# Cross-trait correlation analysis 🔬

By default we look at agreement between target annotations, representing either a model or human annotations, with personality annotations. In this tutorial we show another way to analyse the traits: *how do they correlate with each other?*

In [3]:
import pandas as pd
import feedback_forensics as ff
import pathlib

# Load results (e.g.
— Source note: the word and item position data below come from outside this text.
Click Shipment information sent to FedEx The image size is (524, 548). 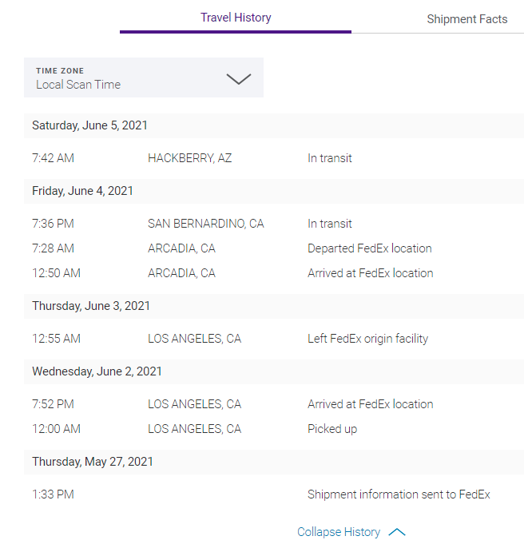click(x=399, y=494)

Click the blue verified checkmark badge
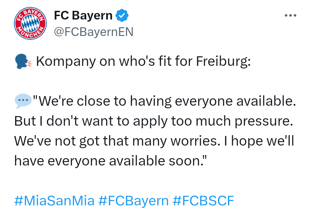pos(122,16)
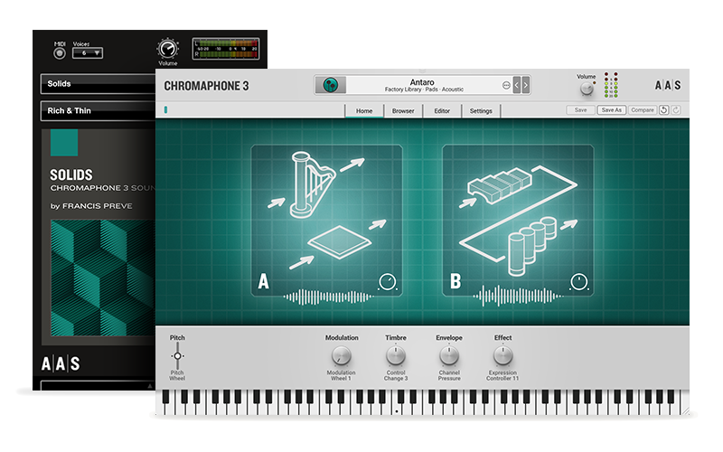Viewport: 723px width, 452px height.
Task: Open the Settings tab
Action: [481, 111]
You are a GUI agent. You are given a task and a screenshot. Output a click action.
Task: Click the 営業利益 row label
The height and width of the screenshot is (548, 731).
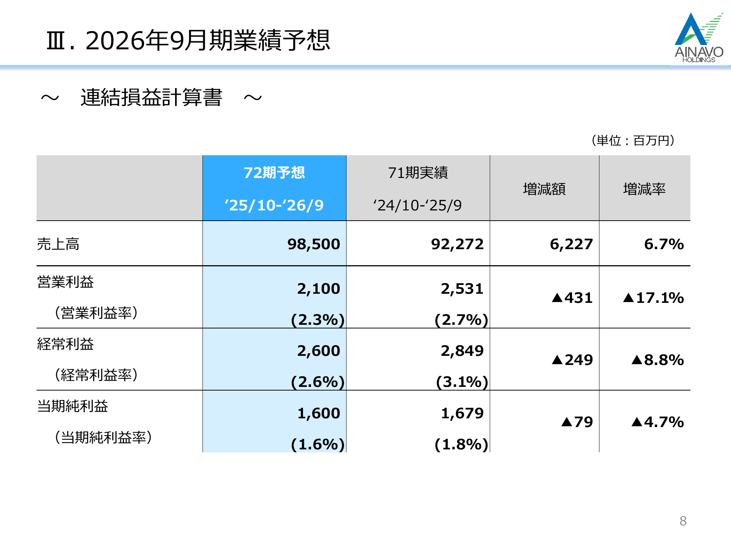click(66, 282)
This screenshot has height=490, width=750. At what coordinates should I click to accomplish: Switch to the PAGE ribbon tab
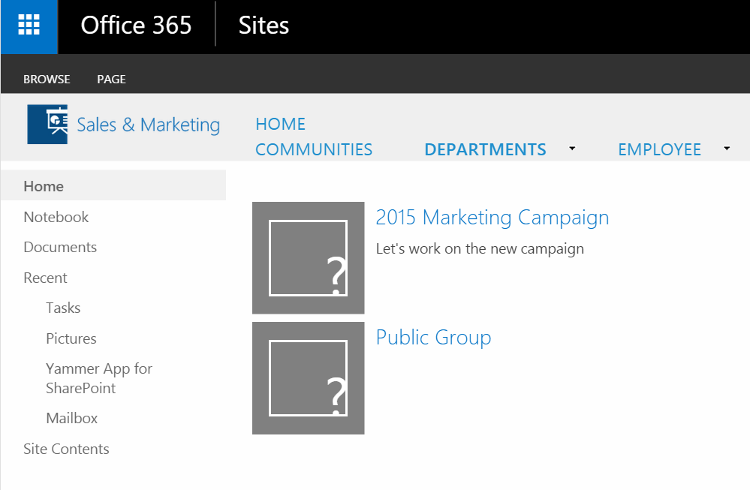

Arena data)
dataset_name = "chatbot_arena.json"
dataset = ff.DatasetHandler()
data_path = pathlib.Path("../../data/output/results_sets/feedback-forensics-results-paper")
dataset.add_data_from_path(data_path / dataset_name)
df = dataset.first_handler.df

annotator_metadata = dataset.get_available_annotators()
metrics = dataset.get_annotator_metrics()

# Get top and bottom 5 annotators according to strength metric
strength_metrics = metrics["chatbot_arena"]["metrics"]["strength"]
annotators = list(strength_metrics.keys())
top_annotators = sorted(annotators, key=lambda x: strength_metrics[x], reverse=True)
top5_annotators = top_annotators[:5]
bottom5_annotators = top_annotators[-5:][::-1]

def get_annotator_key(in_row_name: str) -> str:
    for annotator_key, metadata in annotator_metadata.items():
        if metadata["annotator_in_row_name"] in in_row_name:
            return annotator_key
    return None

annotators = {
    "top5": {
        annotator_name: {"key": get_annotator_key(annotator_name), "name": annotator_name}
        for annotator_name in top5_annotators
    },
    "bottom5": {
        annotator_name: {"key": get_annotator_key(annotator_name), "name": annotator_name}
        for annotator_name in bottom5_annotators
    }
}

full_set_of_annotators = {}
for category, annotator_subset in annotators.items():
    for annotator_name in annotator_subset.keys():
        annotator_key = annotator_subset[annotator_name]["key"]
        annotator_data = df[annotator_key]
        annotator_subset[annotator_name]["data"] = annotator_data
        full_set_of_annotators[annotator_name] = annotator_data

# create df that underlies correlation analysis
# this df includes the full set of annotations per annotator
corr_df = pd.DataFrame(full_set_of_annotators, dtype="category")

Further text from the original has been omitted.